El gato desaparece

Crítica de Beatriz Molinari - La Voz del Interior

La locura más temida

Carlos Sorín hace honor a los laureles que supo conseguir, esta vez, con un drama de suspenso. El mismo director ha adelantado que filmó El gato desaparece a la manera de Hitchcock (La dama desaparece). Proponerse una película sobre el arte de hacer cine y tomar las reglas del género de suspenso, no aparta a Sorín de la capacidad para crear una historia sencilla, de elementos concentrados, absolutamente clara, como ocurre en un buen relato.

Ante todo, Sorín sabe narrar. Lo demás es un juego de sutilezas y planos que ponen al descubierto el drama puertas adentro.
Luis ha estado internado en un hospital psiquiátrico. Vuelve a su casa con la esposa (Beatriz Spelzini) quien permanentemente monitorea las reacciones, los cambios de humor y respiración del hombre que meses atrás se desempeñaba como profesor de filosofía en la universidad.

"La psiquiatría no es una ciencia exacta. Disfrute este momento", le dice el médico a Beatriz el día del alta. Pero la mujer no puede disfrutar. La chispa del miedo se enciende en ella y para colmo, Donatello, el gato, desaparece después de atacar a Luis.

Beatriz Spelzini y Luis Luque logran que las acciones cotidianas y la rutina de un matrimonio con hijos adultos se vuelva extraña, incómoda. La cámara sobre sus rostros, la luz con que Sorín crea un mundo privado lleno de detalles va generando una atmósfera tensa, sin perder ritmo. Es notable el trabajo de la pareja de actores. Spelzini, con su rol de mujer exacerbada, con los nervios hecho añicos; Luque, en una dimensión en la que cada gesto puede ser interpretado de diferentes maneras. A quién creer.

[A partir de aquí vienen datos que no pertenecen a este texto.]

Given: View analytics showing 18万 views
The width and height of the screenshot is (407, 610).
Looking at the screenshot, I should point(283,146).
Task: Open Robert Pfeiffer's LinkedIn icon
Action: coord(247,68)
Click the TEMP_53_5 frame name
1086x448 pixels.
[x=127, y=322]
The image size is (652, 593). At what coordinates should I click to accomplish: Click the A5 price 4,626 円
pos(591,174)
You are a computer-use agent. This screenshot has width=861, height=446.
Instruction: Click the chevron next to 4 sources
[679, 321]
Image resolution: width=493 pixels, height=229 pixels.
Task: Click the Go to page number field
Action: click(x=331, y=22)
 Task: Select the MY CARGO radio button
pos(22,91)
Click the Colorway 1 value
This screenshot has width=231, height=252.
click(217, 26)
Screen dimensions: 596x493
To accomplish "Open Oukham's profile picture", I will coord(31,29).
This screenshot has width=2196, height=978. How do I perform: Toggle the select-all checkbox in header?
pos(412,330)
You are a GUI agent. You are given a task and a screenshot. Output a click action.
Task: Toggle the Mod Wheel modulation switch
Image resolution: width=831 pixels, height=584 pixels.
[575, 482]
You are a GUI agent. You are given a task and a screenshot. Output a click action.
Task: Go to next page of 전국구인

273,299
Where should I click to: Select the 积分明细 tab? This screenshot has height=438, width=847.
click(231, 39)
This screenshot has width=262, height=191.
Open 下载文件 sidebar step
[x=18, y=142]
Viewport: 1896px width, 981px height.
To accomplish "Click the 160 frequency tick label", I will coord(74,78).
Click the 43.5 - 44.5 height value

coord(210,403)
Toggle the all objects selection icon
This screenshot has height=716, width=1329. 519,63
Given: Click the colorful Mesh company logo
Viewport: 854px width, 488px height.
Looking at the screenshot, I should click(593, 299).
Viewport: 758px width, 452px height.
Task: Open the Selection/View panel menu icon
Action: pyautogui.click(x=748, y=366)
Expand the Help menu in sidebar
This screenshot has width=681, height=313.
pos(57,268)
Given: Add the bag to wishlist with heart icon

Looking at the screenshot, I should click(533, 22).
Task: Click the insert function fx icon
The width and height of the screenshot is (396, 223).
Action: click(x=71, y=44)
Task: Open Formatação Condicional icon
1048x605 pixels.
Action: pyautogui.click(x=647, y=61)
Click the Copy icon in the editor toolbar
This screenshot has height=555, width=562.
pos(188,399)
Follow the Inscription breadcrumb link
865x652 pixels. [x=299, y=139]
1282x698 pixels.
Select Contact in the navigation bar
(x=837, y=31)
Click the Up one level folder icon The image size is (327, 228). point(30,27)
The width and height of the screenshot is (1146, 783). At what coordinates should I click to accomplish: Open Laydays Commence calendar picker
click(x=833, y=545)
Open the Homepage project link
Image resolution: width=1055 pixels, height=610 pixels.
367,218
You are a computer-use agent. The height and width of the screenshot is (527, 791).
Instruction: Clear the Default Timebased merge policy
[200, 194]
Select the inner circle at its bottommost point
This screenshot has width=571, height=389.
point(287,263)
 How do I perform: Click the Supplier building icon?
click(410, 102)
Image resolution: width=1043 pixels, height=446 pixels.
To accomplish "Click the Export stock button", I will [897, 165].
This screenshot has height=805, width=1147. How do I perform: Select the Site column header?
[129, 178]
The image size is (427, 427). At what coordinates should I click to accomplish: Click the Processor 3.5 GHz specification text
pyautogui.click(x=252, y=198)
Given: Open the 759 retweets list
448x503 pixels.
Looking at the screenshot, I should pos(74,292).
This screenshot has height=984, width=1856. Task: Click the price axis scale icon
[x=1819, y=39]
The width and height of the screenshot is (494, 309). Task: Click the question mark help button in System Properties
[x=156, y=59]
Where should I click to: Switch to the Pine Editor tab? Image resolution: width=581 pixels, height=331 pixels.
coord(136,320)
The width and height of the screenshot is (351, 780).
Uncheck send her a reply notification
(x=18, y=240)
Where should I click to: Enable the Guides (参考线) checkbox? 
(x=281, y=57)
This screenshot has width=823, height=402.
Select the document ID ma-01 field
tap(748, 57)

La búsqueda del gato abre el cuadro por el barrio y el parque. Beatriz va al Shopping; hay visitas, pero, las percepciones van ganando terreno a las evidencias y a las acciones físicas. "¿Qué tenemos en nuestra cabezas, Luis?" Pregunta Beatriz al marido que sonríe y parece no entender. Reinstalar la normalidad es el desafío, mientras Beatriz va perdiendo el equilibrio y busca confirmar las sospechas de no se sabe qué. Queda planteado, que la línea entre lucidez y locura es muy delgada. Sorín se guarda en la manga un buen final que cumple con Hitchcock y el espectador.